Skenario menggunakan Turki untuk menekan
kedekatan Suriah dengan Iran pernah dikemukakan dalam laporan ICG bulan
Desember 2009. Skenario yang sama dapat juga digunakan untuk memberikan
tekanan terhadap rezim Assad untuk mengakhiri kekerasan terhadap kelompok
oposisi.
Pilihan terhadap skenario ini juga pernah
diungkapkan oleh Jon Alterman, Direktur Kajian Timur Tengah CSIS Washington,
di depan Komisi Senat untuk Urusan Luar Negeri pada April 2012. Alterman
mengusulkan agar Pemerintah AS menggunakan ketidakharmonisan hubungan
Suriah-Turki untuk memberikan tekanan bagi rezim Assad. Apalagi, Turki juga
menjadi safe-haven bagi kelompok-kelompok anti-Assad dan menampung para
pengungsi Suriah.
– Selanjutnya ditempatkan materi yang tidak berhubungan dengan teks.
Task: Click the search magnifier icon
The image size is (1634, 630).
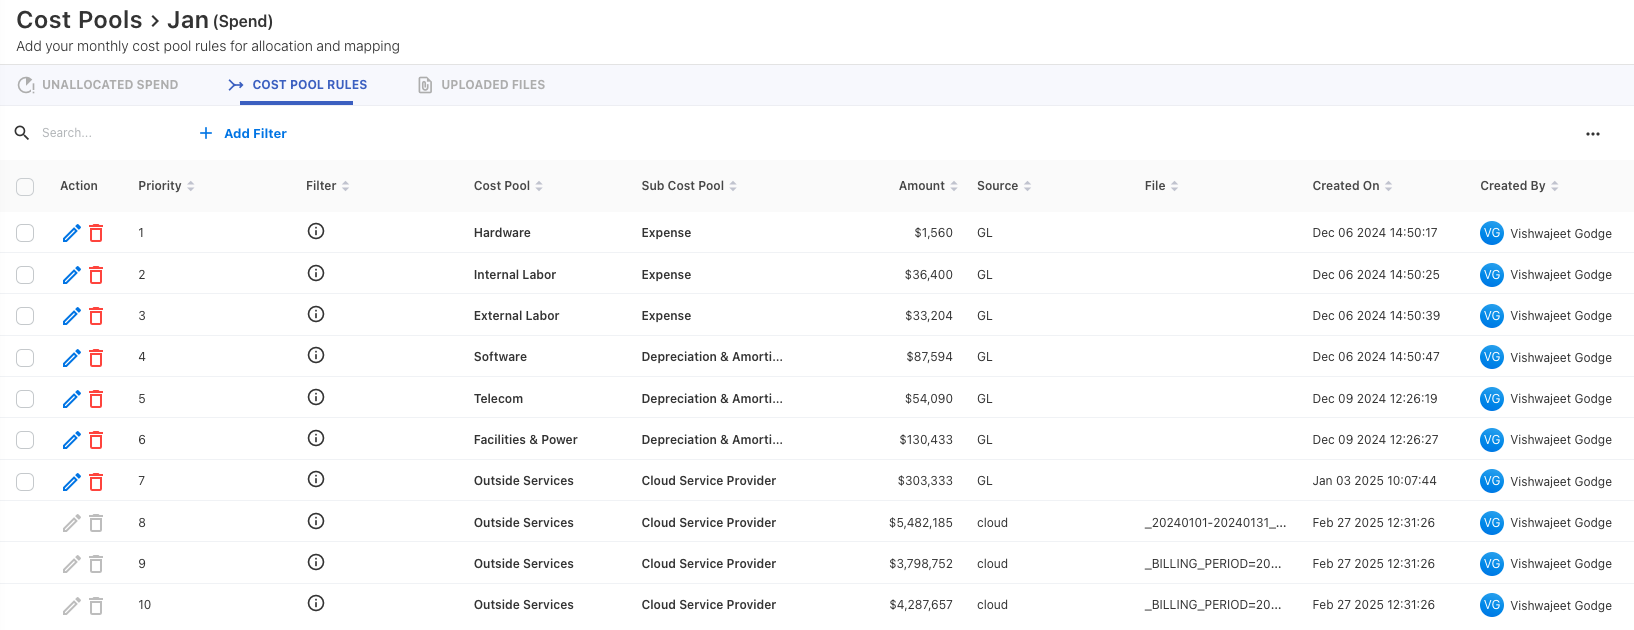Action: tap(22, 133)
Meski demikian, patut dicatat bahwa skenario tersebut tidak
diarahkan pada upaya menciptakan konflik bersenjata dalam skala serius antara
Turki dan Suriah.
Dua pertimbangan tersebut harus lebih
dikedepankan untuk mencegah munculnya kekerasan yang lebih serius antara
Turki dan Suriah. Upaya untuk meredakan ketegangan harus dilakukan secara
serius untuk menghindarkan kedua negara dalam konflik yang berkepanjangan.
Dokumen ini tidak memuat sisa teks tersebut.